Sur les divers niveaux d’apprentissage du français langue seconde, (Activités de lecture, Activités de langue, Activités orales, Activités de productions écrites ), on constate une régression du niveau des compétences des élèves. Ceci tient à une conjonction de facteurs. Avec l'arabisation des disciplines scientifiques au lycée, une bonne partie de la pratique de la langue a disparu; et donc, l’enseignement des Sciences en français (la physique, les mathématiques, la chimie et les sciences naturelles), qui était une occasion de d’apprendre cette langue dans un cadre spécifique, est éliminé. L’enseignement de ces disciplines en langue française permettait aux élèves d’acquérir des méthodes de pensées et de développer des habiletés de réflexions spécifiques. De ce fait, le rapport des apprenants avec la langue en question est devenu très restreint. Leur contact avec le français se limite à certains secteurs tels que les médias, la santé etc. Le milieu familial et environnant n’encourage pas la pratique de cette langue.

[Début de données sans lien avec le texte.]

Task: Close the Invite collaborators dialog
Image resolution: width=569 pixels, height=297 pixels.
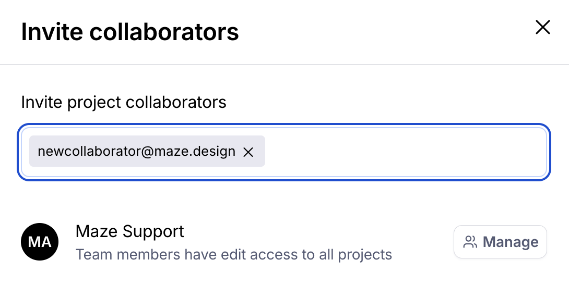Action: coord(543,28)
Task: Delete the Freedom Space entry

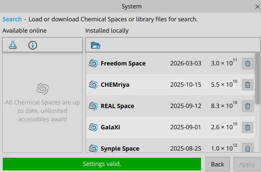Action: (x=247, y=63)
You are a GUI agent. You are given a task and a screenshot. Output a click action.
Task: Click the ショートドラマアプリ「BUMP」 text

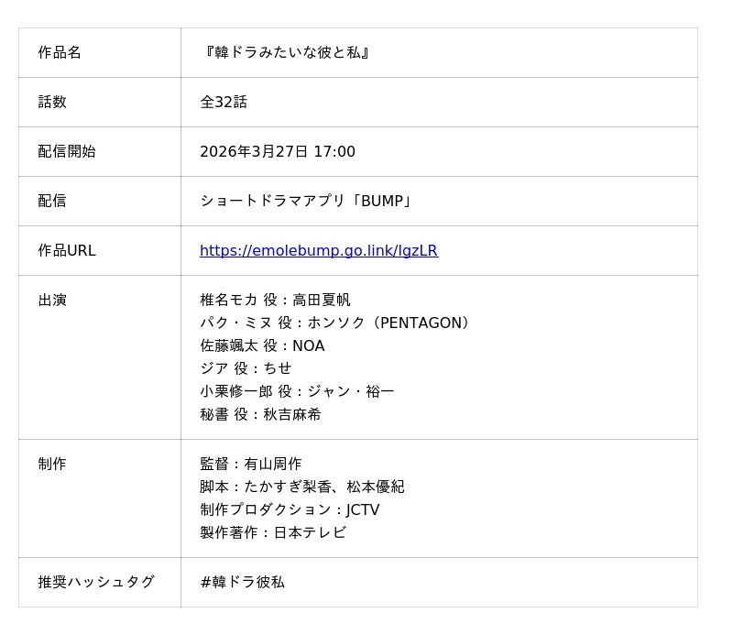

Au terme de cette présentation, nous pouvons dire que le dispositif pédagogique mis en vigueur au lycée laisse apparaître un écart entre les objectifs qui lui sont assignés et la formation qu’il propose aux élèves scientifiques, les enseignants eux-mêmes reconnaissent ce fait. Ces programmes académiques ne prennent pas en compte les besoins réels de ces apprenants par rapport à leur future formation universitaire. Après l’obtention de leur baccalauréat, ces apprenants sont appelés à renforcer l’apprentissage de la langue française sous ses aspects linguistiques général et spécifique (des lacunes à corriger, des notions à consolider, des acquis scientifiques à développer), avant de prétendre à une inscription à l’université où les disciplines scientifiques sont enseignées en français spécialisé. Cette disparité entre le secondaire et l’université nous renseigne sur les difficultés linguistiques des bacheliers qui accèdent à l’université.

Notes
70.

Mémoire de DEA (Master2)

71.

Le sujet du débat portait sur est le rôle de la femme dans la société marocaine, « être pour ou contre le travail de la femme à l’extérieur de son foyer ?».

72.

Notes d’élèves en terminale Sciences expérimentales.